Gericht: Bundesgerichtshof
Urteil verkündet am 28.04.2008
Aktenzeichen: II ZR 207/06
Rechtsgebiete: GmbHG, InsO
Vorschriften:

      GmbHG § 32 a
      GmbHG § 32 b
      InsO § 110 Abs. 1

Die Wirkung einer eigenkapitalersetzenden Gebrauchsüberlassung, dass nämlich die Gesellschaft bzw. - im Falle ihrer Insolvenz - der Insolvenzverwalter das Grundstück unentgeltlich nutzen darf, endet, wenn über das Vermögen des vermietenden Gesellschafters das Insolvenzverfahren eröffnet wird, nach § 110 Abs. 1 InsO spätestens mit Ablauf des der Insolvenzeröffnung nachfolgenden Kalendermonats (Fortführung von BGHZ 140, 149 ff.; Klarstellung von BGH, Sen.Urt. v. 28. Februar 2005 - II ZR 103/02, ZIP 2005, 660 ff.).


BUNDESGERICHTSHOF IM NAMEN DES VOLKES URTEIL

II ZR 207/06

Verkündet am: 28. April 2008

in dem Rechtsstreit

Der II. Zivilsenat des Bundesgerichtshofes hat auf die mündliche Verhandlung vom 28. April 2008 durch den Vorsitzenden Richter Prof. Dr. Goette und die Richter Dr. Kurzwelly, Kraemer, Caliebe und Dr. Drescher

für Recht erkannt:

Tenor:

Die Revision des Beklagten gegen das Urteil des 3. Zivilsenats des Brandenburgischen Oberlandesgerichts vom 12. Juli 2006 wird auf seine Kosten zurückgewiesen.

> _AUFGABEN_:
**a)** Geben Sie den Textauszug zwischen „Die Revision des“ und „seine Kosten zurückgewiesen.“ einschließlich wieder und ersetzen Sie dabei „Beklagten“ durch „Klägers“.
**b)** Nennen Sie das Datum, an dem laut Textauszug die mündliche Verhandlung vor dem II. Zivilsenat stattfand.

> _DATENSATZ_:
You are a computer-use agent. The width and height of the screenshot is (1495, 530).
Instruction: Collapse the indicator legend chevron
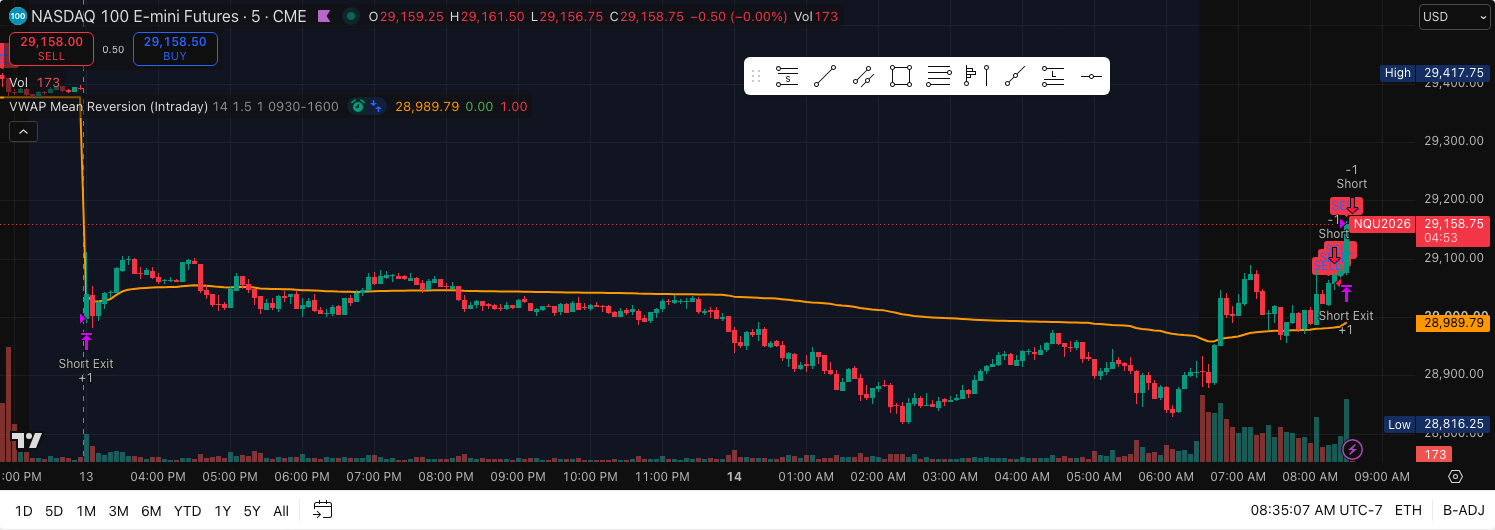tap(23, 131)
...
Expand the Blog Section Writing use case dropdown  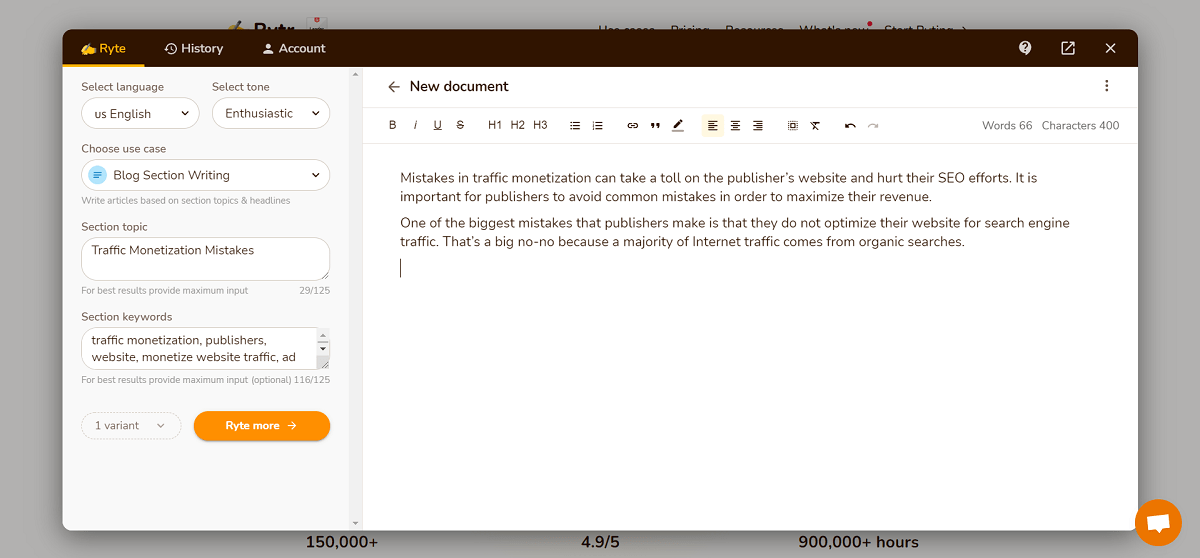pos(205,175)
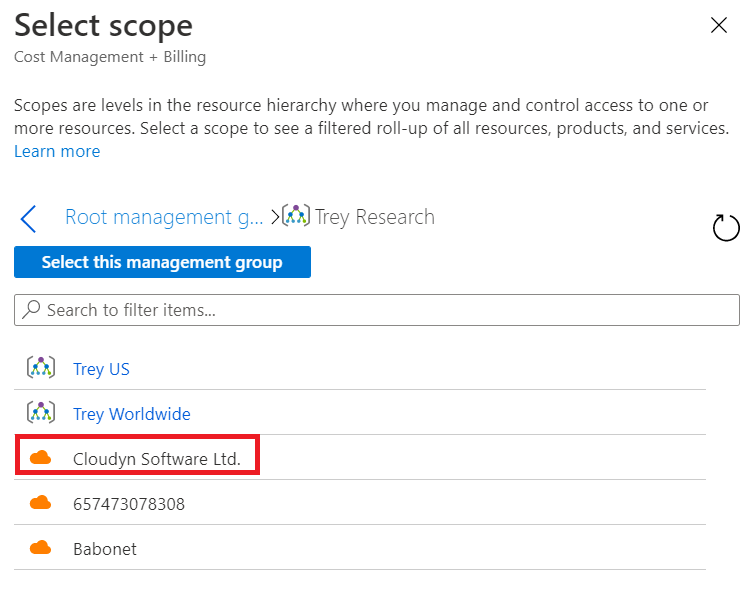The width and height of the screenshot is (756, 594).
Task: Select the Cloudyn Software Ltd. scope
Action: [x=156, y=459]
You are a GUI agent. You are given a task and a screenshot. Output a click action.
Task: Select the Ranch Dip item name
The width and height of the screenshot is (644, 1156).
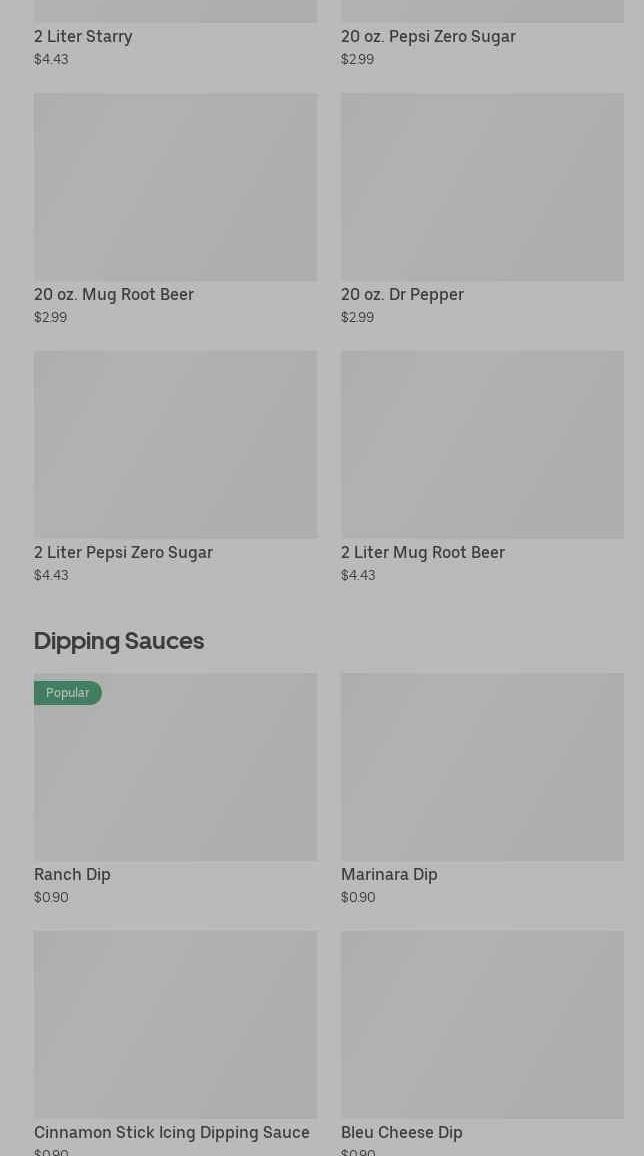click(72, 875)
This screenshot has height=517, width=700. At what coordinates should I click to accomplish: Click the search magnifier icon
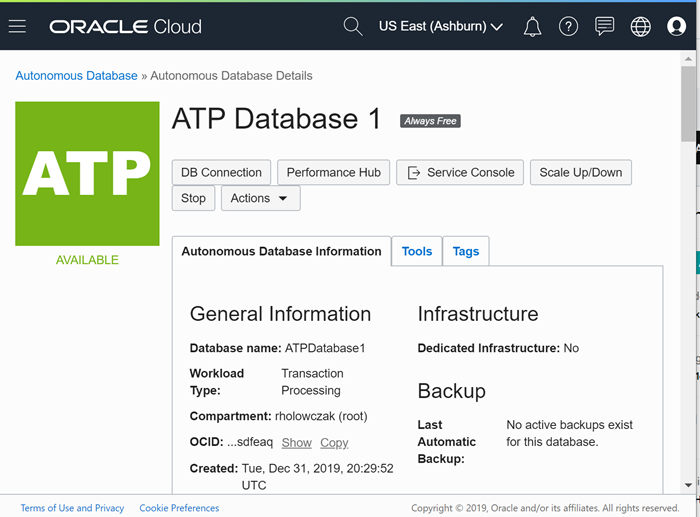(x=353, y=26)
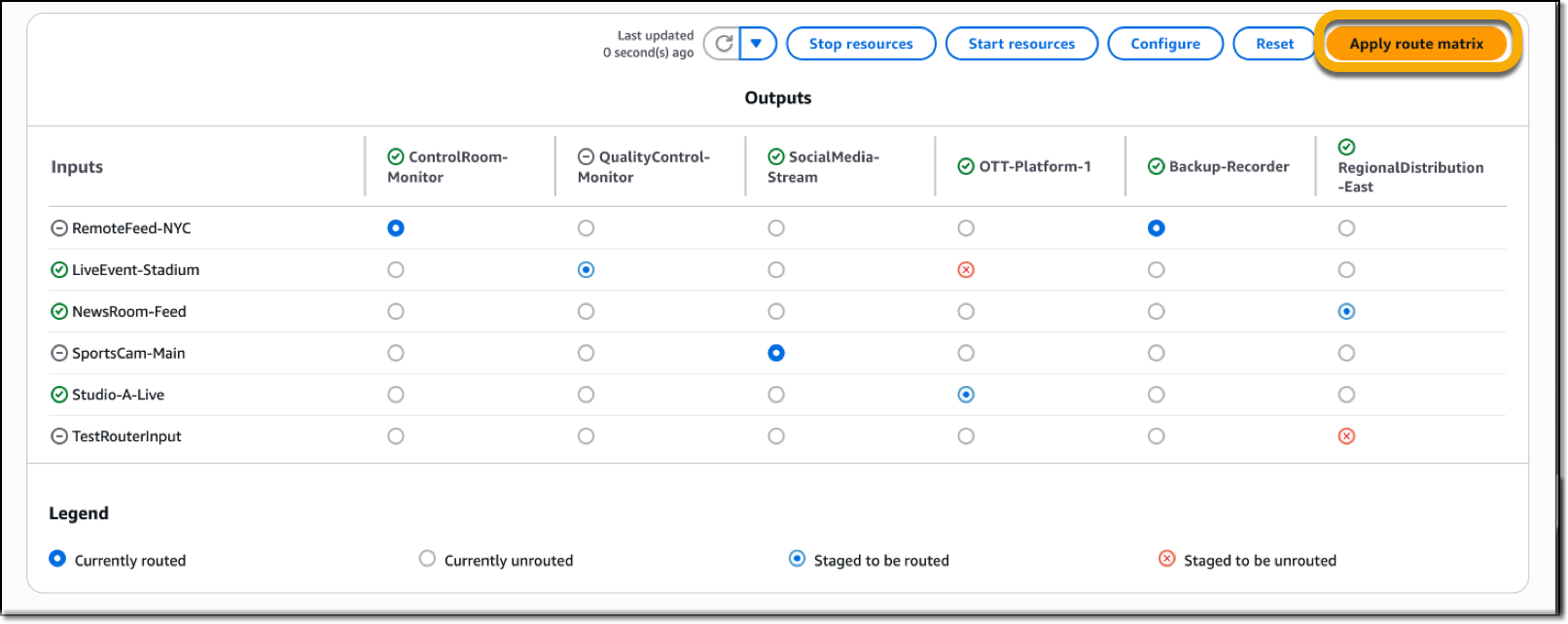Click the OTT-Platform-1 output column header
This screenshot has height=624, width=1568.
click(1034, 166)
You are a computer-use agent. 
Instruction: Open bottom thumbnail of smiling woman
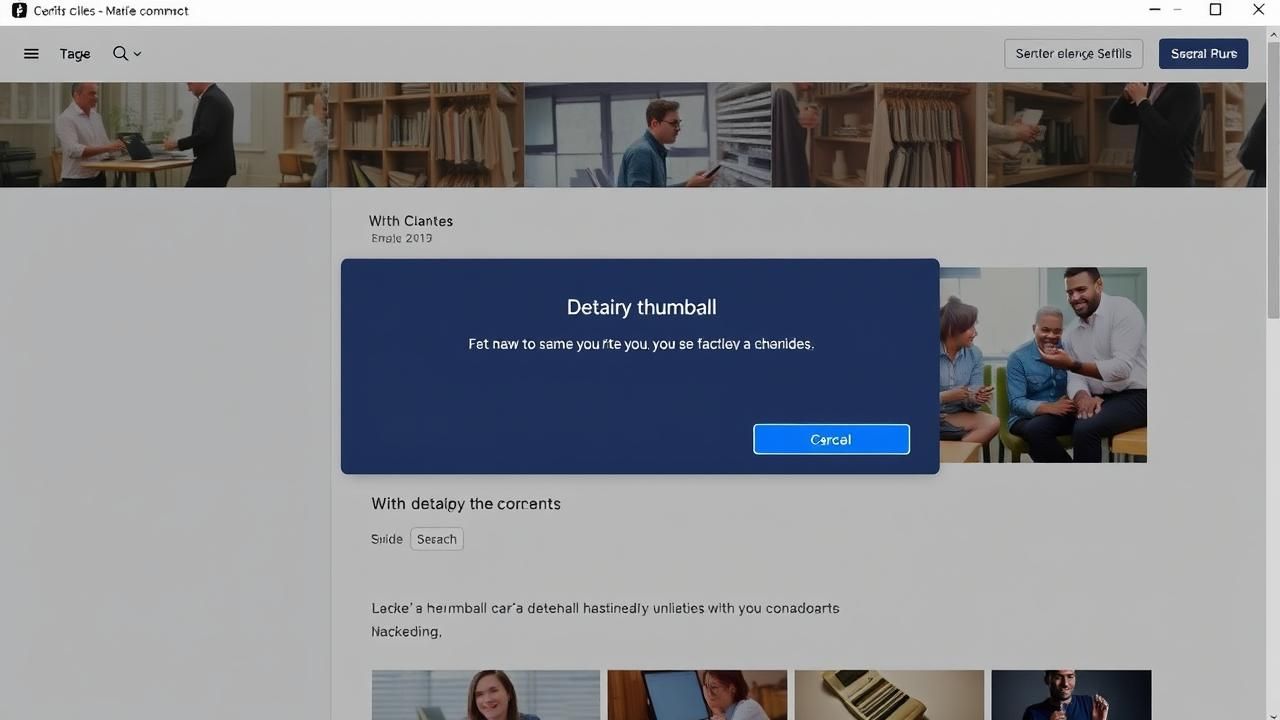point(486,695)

> _LÖSUNGEN_:
**a)**
Die Revision des Klägers gegen das Urteil des 3. Zivilsenats des Brandenburgischen Oberlandesgerichts vom 12. Juli 2006 wird auf seine Kosten zurückgewiesen.

**b)** 28. April 2008